She gave me her hand to kiss in a queenly sort of way, and then said,

"'Macumazahn, you are a brave man, and have been a friend to me in my
need. If ever you want help or shelter, remember that Maiwa has a good
memory for friend and foe. All I have is yours.

"And so I thanked her and went. She was certainly a very remarkable
woman. A year or two ago I heard that her father Nala was dead, and
that she had succeeded to the chieftainship of both tribes, which she
ruled with great justice and firmness.

"I can assure you that we ascended the pass leading to Wambe's town
with feelings very different from those with which we had descended it
a few days before. But if I was grateful for the issue of events, you
can easily imagine what poor Every's feelings were. When we got to the
top of the pass, before the whole impi he actually flopped down upon
his knees and thanked Heaven for his escape, the tears running down
his face. But then, as I have said, his nerves were shaken--though now
that his beard was trimmed and he had some sort of clothes on his
back, and hope in his heart, he looked a very different man from the
poor wretch whom we had rescued from death by torture.

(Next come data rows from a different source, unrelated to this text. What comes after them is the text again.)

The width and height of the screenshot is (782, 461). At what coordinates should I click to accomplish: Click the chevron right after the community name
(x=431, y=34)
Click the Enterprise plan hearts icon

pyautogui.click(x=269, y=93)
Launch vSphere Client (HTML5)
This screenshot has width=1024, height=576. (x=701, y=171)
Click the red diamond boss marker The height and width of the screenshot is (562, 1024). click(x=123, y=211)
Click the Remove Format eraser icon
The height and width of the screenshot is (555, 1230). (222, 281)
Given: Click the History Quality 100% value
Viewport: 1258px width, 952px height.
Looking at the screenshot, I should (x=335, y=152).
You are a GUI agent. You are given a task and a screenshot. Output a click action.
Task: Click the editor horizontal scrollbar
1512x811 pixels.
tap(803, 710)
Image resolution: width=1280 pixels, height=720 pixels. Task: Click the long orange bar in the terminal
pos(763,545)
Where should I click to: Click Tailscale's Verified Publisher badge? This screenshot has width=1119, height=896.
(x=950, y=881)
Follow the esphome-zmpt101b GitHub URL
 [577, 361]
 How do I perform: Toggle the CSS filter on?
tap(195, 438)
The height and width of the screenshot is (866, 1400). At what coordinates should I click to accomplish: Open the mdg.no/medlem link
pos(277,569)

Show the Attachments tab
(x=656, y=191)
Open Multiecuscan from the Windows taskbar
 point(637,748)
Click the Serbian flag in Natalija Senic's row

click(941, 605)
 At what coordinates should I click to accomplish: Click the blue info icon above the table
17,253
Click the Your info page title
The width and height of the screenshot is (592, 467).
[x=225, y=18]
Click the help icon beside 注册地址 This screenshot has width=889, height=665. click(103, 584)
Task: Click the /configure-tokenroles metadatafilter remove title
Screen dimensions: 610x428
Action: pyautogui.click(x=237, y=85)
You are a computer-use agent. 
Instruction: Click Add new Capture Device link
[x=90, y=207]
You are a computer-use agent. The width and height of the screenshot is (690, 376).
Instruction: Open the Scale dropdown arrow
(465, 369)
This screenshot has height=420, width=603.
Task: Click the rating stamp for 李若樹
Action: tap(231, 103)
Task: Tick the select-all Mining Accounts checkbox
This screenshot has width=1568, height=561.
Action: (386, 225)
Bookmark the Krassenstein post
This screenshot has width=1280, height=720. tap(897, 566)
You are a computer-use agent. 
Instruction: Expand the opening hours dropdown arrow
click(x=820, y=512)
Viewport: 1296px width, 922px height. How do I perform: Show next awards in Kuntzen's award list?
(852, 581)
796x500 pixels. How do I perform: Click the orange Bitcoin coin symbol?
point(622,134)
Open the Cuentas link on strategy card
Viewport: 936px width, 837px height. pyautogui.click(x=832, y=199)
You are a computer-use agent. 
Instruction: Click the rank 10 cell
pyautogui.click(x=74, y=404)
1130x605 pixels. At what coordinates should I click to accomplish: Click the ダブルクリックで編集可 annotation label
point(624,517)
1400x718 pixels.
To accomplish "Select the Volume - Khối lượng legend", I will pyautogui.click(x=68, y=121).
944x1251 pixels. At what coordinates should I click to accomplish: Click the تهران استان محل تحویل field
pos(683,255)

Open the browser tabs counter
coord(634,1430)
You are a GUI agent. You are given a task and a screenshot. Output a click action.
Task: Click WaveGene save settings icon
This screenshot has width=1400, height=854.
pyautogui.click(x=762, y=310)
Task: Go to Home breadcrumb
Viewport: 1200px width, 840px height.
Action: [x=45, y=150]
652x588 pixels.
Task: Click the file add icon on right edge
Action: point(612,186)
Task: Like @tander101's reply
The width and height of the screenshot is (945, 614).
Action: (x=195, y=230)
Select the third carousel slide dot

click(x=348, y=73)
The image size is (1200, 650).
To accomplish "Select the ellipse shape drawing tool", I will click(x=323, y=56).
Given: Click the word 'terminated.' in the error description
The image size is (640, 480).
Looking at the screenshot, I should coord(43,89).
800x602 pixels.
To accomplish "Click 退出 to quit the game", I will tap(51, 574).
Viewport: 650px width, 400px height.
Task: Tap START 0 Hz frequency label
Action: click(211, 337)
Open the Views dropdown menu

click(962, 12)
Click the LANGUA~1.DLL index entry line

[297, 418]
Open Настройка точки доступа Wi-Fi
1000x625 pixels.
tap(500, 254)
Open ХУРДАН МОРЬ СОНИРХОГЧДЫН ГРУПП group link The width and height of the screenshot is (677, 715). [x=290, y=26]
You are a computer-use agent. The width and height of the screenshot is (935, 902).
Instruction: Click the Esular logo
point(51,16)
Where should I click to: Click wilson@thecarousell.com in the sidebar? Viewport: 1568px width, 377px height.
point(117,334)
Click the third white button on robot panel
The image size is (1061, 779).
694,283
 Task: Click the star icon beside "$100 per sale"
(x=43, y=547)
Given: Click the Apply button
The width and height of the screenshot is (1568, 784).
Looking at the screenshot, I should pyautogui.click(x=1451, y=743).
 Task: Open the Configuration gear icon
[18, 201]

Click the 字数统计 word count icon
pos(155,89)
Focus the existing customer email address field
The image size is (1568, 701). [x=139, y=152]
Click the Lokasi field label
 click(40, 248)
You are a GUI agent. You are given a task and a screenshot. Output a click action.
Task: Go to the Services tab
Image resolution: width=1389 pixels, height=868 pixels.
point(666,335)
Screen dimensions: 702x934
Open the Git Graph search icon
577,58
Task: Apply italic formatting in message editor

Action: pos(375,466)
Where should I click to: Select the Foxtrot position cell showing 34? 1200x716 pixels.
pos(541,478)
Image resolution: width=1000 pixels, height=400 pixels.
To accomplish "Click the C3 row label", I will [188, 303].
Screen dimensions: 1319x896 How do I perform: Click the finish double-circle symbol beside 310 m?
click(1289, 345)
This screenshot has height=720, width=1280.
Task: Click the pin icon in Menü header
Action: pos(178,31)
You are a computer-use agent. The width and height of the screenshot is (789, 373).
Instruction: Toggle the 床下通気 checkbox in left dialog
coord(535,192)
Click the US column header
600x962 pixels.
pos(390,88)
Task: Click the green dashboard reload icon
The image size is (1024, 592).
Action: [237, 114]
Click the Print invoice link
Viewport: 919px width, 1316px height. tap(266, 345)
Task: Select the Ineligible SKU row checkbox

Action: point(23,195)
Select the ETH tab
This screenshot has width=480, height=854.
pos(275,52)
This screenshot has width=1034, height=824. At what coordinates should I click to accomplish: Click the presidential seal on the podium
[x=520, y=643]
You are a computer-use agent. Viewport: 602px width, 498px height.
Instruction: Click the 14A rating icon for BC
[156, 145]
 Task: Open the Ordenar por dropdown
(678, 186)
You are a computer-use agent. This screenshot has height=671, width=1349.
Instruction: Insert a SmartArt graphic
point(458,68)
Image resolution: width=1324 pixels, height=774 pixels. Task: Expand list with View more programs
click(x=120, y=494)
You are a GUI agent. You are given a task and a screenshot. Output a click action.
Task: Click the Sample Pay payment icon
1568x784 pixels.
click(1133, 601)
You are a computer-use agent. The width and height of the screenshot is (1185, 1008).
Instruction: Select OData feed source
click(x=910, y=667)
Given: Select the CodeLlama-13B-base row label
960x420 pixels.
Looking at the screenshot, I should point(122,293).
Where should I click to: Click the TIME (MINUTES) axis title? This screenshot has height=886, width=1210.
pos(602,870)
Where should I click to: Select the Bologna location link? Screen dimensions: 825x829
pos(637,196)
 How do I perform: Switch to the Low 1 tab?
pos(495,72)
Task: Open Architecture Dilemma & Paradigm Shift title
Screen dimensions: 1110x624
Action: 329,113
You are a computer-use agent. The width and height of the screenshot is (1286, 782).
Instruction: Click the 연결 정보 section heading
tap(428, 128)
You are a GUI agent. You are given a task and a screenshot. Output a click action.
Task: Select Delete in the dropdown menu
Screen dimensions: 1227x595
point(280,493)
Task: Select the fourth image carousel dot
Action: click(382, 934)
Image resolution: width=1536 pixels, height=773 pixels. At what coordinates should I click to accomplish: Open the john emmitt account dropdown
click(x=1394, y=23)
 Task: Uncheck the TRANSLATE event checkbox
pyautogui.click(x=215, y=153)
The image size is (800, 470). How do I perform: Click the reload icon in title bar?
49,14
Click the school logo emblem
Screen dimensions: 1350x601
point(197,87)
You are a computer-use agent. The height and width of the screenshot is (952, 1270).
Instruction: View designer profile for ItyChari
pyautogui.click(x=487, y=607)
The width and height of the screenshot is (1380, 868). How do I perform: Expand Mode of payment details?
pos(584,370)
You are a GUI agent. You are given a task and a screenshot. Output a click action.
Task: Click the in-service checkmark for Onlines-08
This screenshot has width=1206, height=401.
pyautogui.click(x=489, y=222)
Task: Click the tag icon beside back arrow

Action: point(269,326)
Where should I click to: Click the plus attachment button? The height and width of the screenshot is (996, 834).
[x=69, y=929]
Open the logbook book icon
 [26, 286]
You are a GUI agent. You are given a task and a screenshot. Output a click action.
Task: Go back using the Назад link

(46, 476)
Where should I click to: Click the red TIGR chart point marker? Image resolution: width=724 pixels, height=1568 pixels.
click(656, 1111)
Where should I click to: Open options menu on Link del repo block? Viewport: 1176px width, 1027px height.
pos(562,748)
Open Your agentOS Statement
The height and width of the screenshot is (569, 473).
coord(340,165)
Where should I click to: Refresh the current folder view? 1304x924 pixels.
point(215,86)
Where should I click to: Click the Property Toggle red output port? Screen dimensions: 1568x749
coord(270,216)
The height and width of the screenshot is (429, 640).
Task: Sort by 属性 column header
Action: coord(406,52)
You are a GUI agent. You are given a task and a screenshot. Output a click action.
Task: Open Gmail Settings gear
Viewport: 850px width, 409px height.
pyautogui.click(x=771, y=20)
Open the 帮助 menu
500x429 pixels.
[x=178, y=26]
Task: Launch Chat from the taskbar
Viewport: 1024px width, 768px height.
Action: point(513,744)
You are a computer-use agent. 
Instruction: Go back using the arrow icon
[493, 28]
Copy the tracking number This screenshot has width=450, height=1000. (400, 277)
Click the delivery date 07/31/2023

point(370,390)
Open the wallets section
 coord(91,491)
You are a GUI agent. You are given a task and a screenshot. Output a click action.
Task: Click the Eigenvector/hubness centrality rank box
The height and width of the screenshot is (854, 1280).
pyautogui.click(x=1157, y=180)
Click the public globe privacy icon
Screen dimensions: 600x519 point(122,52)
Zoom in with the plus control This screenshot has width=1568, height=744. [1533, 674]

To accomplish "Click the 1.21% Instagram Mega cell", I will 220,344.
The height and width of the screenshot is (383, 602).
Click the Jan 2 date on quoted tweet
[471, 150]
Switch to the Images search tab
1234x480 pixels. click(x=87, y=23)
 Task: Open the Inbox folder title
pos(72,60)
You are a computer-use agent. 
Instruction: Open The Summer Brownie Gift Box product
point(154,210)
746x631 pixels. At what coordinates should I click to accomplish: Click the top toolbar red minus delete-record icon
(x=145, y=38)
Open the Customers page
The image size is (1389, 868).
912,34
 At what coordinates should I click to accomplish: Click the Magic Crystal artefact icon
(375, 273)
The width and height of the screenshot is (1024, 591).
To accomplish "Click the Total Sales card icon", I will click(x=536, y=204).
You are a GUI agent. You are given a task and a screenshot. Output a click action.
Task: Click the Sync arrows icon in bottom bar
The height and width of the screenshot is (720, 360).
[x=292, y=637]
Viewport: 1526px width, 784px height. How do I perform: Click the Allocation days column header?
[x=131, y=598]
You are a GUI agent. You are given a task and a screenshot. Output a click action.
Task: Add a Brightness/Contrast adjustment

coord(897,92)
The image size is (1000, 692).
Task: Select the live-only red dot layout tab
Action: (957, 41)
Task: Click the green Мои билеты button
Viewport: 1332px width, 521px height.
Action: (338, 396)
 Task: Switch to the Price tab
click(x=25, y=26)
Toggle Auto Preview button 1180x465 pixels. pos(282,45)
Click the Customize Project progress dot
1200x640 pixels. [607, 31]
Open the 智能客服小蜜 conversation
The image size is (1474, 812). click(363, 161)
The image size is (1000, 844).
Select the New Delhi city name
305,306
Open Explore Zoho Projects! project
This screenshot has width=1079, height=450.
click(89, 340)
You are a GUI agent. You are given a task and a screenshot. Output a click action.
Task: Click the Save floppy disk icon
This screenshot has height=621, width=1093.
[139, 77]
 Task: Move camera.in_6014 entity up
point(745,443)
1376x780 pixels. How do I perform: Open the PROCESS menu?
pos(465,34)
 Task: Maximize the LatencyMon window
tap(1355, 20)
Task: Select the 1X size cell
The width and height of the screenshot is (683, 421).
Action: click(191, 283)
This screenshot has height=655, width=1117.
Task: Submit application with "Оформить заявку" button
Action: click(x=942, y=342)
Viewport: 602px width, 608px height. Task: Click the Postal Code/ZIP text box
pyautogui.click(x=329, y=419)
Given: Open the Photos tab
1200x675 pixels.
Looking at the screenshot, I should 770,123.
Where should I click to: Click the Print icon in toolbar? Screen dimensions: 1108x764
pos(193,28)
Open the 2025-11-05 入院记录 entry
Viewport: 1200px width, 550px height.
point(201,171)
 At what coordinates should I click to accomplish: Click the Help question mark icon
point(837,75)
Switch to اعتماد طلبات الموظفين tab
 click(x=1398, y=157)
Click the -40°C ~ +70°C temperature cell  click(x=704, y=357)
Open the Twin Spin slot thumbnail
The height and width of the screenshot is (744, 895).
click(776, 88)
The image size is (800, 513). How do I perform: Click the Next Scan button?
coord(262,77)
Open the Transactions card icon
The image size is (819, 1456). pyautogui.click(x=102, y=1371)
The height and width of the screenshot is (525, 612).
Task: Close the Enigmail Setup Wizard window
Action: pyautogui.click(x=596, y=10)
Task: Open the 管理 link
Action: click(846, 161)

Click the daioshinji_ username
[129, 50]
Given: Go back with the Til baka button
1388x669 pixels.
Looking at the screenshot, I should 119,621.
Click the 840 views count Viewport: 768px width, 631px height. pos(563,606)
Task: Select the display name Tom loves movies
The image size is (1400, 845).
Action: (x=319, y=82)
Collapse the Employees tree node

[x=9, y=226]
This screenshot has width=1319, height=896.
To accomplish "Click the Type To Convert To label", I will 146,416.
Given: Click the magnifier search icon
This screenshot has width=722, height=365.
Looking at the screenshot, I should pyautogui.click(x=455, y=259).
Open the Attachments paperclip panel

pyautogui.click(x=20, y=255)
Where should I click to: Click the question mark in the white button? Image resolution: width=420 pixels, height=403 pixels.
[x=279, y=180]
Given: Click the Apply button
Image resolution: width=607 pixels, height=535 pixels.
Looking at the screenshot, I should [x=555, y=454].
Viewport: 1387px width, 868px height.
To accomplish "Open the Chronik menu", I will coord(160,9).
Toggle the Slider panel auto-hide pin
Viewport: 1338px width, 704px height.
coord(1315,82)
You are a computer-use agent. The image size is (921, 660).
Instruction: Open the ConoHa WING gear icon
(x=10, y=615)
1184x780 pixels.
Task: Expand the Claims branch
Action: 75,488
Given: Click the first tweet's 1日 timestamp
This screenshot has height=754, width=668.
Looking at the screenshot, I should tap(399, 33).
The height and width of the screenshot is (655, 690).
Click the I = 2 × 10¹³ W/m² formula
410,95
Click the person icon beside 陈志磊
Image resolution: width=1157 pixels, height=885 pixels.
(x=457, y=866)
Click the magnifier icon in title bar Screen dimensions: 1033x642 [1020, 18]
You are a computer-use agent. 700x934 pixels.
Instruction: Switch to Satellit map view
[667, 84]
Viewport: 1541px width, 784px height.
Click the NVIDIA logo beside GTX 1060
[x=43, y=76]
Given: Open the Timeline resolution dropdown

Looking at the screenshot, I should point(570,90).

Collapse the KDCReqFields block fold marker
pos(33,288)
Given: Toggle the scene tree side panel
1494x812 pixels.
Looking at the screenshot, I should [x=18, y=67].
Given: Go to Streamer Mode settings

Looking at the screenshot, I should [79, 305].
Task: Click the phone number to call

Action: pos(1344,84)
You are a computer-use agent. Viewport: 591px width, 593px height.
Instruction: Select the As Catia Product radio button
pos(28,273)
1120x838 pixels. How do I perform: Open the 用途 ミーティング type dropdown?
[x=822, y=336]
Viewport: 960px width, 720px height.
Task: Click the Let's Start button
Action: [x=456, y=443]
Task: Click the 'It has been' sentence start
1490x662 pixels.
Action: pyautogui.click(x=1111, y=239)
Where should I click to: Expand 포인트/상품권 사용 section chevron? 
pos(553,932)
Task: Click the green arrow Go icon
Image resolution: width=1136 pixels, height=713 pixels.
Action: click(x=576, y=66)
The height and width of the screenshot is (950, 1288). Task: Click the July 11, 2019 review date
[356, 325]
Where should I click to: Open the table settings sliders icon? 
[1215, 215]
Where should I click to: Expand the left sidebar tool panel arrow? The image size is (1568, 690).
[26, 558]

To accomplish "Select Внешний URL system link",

"Well, we separated from Nala at the little stairway or pass over the
mountain--Every and I and the ivory going down the river which I had
come up a few weeks before, and the chief returning to his own kraal
on the further side of the mountain. He gave us an escort of a hundred
and fifty men, however, with instructions to accompany us for six
days' journey, and to keep the Matuku bearers in order and then
return. I knew that in six days we should be able to reach a district
where porters were plentiful, and whence we could easily get the ivory
conveyed to Delagoa Bay."

"And did you land it up safe?" I asked.

"Well no," said Quatermain, "we lost about a third of it in crossing a
river. A flood came down suddenly just as the men were crossing and
many of them had to throw down their tusks to save their lives. We had
no means of dragging it up, and so we were obliged to leave it, which
was very sad. However, we sold what remained for nearly seven thousand
pounds, so we did not do so badly. I don't mean that I got seven
thousand pounds out of it, because, you see, I insisted upon Every
taking a half share. Poor fellow, he had earned it, if ever a man did.
He set up a store in the old colony on the proceeds and did uncommonly

"And what did you do with the lion trap?" asked Sir Henry.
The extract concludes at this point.